Complete quantification pipeline: index -> align -> quant -> gene-level table export.

Short	Long	Description
`-s`	`--sample`	Sample name for single-sample mode; use with `-1` and `-2`.
`-S`	`--coldata`	Batch sample table with `sample,r1,r2`; replaces `--sample`, `--r1`, and `--r2`.
`-1`	`--r1`	First read file for single-sample mode.
`-2`	`--r2`	Second read file for single-sample mode.
`-g`	`--genome-fasta`	Required genome FASTA used to build or check the STAR index.
`-gtf`	`--gtf-file`	Required annotation used by STAR and `tx2gene.tsv` generation.
`-gf`	`--transcript-fasta`	Required transcript FASTA used by Salmon.
`-o`	`--output-dir`	Required output/work directory.
`-idx`	`--index-dir`	Optional existing STAR index directory; defaults to `<output-dir>/00_index`.
`-t2g`	`--tx2gene`	Optional transcript-to-gene mapping for gene-level export; otherwise generated from `--gtf-file`.
`-t`	`--threads`	Threads per sample. Default: `8`.
`-p`	`--parallel`	Total cores for multi-sample parallel execution.
`-tr`	`--trim`	Run fastp before alignment.
`-fi`	`--force-index`	Rebuild the STAR index even if it exists.
`-se`	`--skip-existing`	Skip sample work when expected output already exists.
n/a	`--star-args`	Advanced STAR arguments. Allowed conflicts replace rskit defaults; protected options include `--runThreadN`, `--genomeDir`, `--readFilesIn`, `--readFilesCommand`, `--outFileNamePrefix`, `--outSAMtype`, `--quantMode`, `--genomeFastaFiles`, and `--sjdbGTFfile`.
n/a	`--salmon-args`	Advanced `salmon quant` arguments. Allowed conflicts replace rskit defaults; protected options include `-t`/`--targets`, `-a`/`--alignments`, `-o`/`--output`, `-p`/`--threads`, and `-l`/`--libType`.
n/a	`--fastp-args`	Advanced fastp arguments used only with `--trim`. Allowed conflicts replace rskit defaults; protected options include `-i`/`--in1`, `-I`/`--in2`, `-o`/`--out1`, `-O`/`--out2`, `-w`/`--thread`, report paths, STDIN/STDOUT, and extra output-file options.

`rskit deseq2`

DESeq2 differential expression analysis.

Short	Long	Description
`-sd`	`--salmon-dir`	Directory containing Salmon `quant.sf` folders or precomputed `gene_counts.csv`/`gene_counts.tsv`. Mutually exclusive with `--gene-counts`.
`-gc`	`--gene-counts`	Gene counts matrix file.
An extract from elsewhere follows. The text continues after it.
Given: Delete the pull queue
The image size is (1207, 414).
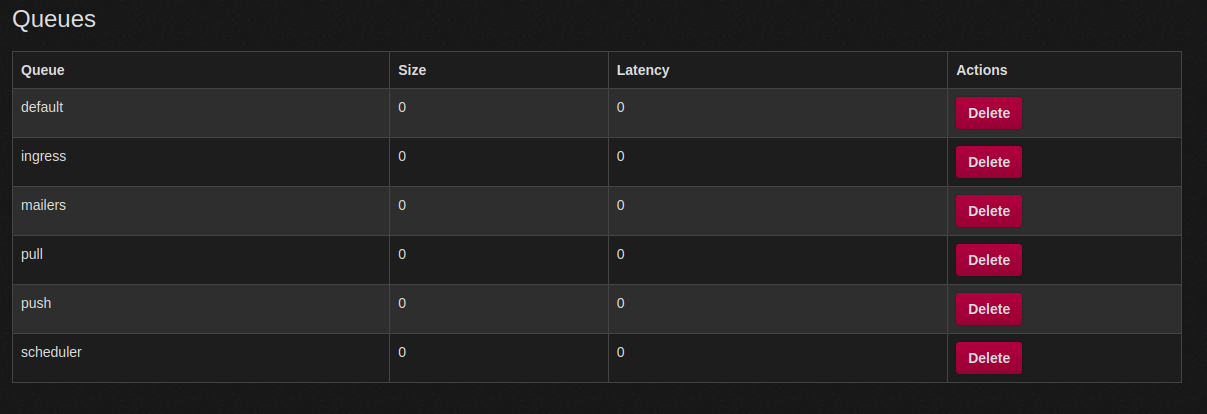Looking at the screenshot, I should (988, 260).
Mutually exclusive with `--salmon-dir`.
`-S`	`--coldata`	Required metadata file with `sample` and every column referenced by `--design`.
`-gtf`	`--gtf`	GTF/GFF annotation; required when importing `quant.sf` without `--tx2gene`.
`-t2g`	`--tx2gene`	Optional transcript-to-gene mapping used when importing from Salmon outputs.
`-w`	`--work-dir`	Work directory used to place the default `04_deseq2/` output directory. Default: current directory.
`-o`	`--output-dir`	Custom DESeq2 output directory; overrides `<work-dir>/04_deseq2`.
`-d`	`--design`	DESeq2 design formula. Default: `~condition`.
`-c`	`--contrast`	Contrast as `factor,level1,level2`; validated against coldata before counts are loaded.
`-a`	`--alpha`	Adjusted p-value threshold used for result summaries. Default: `0.05`.
`-l`	`--lfc`	Absolute log2 fold-change threshold used for result summaries. Default: `2.0`.
`-t`	`--threads`	Number of CPUs for PyDESeq2 inference.

When --salmon-dir points at a quant output directory, deseq2 reuses gene_counts.csv or gene_counts.tsv if present. It falls back to importing from quant.sf only when no precomputed gene counts are available. Metadata sample IDs and count matrix sample IDs must match exactly.

--contrast must use factor,level1,level2. The factor must be a coldata column, and both levels must exist in that column; rskit validates this before loading counts or running DESeq2.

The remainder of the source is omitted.